The rain fell relentlessly over the garden at the Quai Branly Museum for Lanvin’s Spring/Summer 2020 show. It poured on the models in their loosely tailored summer outfits. And it flowed over the transparent plastic umbrellas and waterproof capes provided for the audience seated in the soggy venue.
Except that the rain protection at this show was not plastic. As if! The capes were thoughtfully crafted from a maize-based recyclable material by Lanvin Creative Director Bruno Sialelli. At 31, he is one of a new era of millennial creatives for whom caring about the planet is a given, not an option.
“He’s very modern, very transversal; we wanted a designer who could have leadership and a global vision,” says Jean-Philippe Hecquet, CEO of Lanvin.

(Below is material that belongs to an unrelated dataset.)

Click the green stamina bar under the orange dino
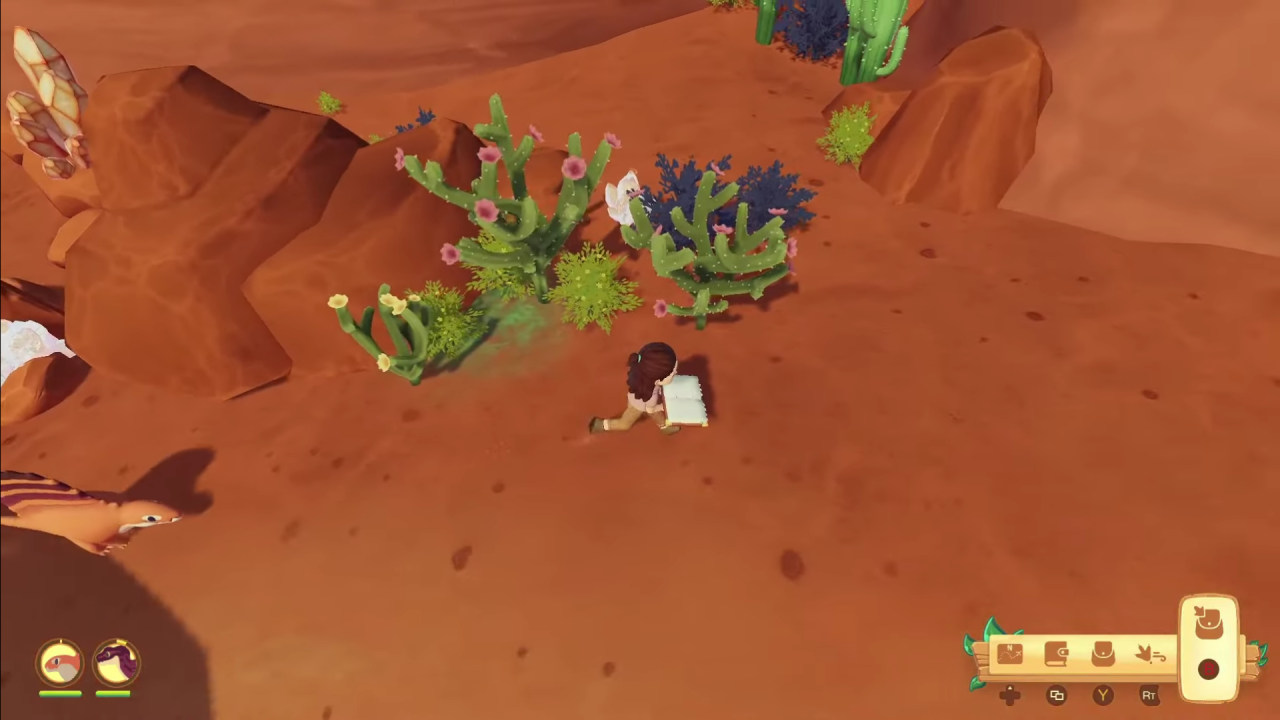The image size is (1280, 720). pyautogui.click(x=60, y=693)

In early 2018, Fosun International, a major Chinese conglomerate listed on the Hong Kong Stock Exchange, acquired a controlling stake in France’s longest-running couture house. Fosun is the first Chinese company to possess a storied brand at the upper level of French fashion, although it already owns American luxury knitwear brand St. John and, since 2013, the French resort group Club Med, pioneer of aspirational vacations.
To celebrate past and future, Fosun will mark Lanvin’s 130th anniversary by staging an exhibition at the Fosun Foundation in Shanghai. It will open on 6 December — the same day that the brand’s new concept store launches at the Bund Finance Centre (BFC) right opposite.
Lanvin is more famous for its past than its present — especially after the departure of Alber Elbaz, its much-loved Creative Director from 2001 to 2015. A revolving door of designers has succeeded him, before the brand’s owner, the Taiwanese investor Wang Shaw-lan, decided to sell.
Hecquet, whose career has spanned 11 years with Louis Vuitton in locations including Canada and Hawaii, was thorough in his choice of the new designer, who also acts as overseer of accessories and works with creative teams for the house’s different fashion sectors.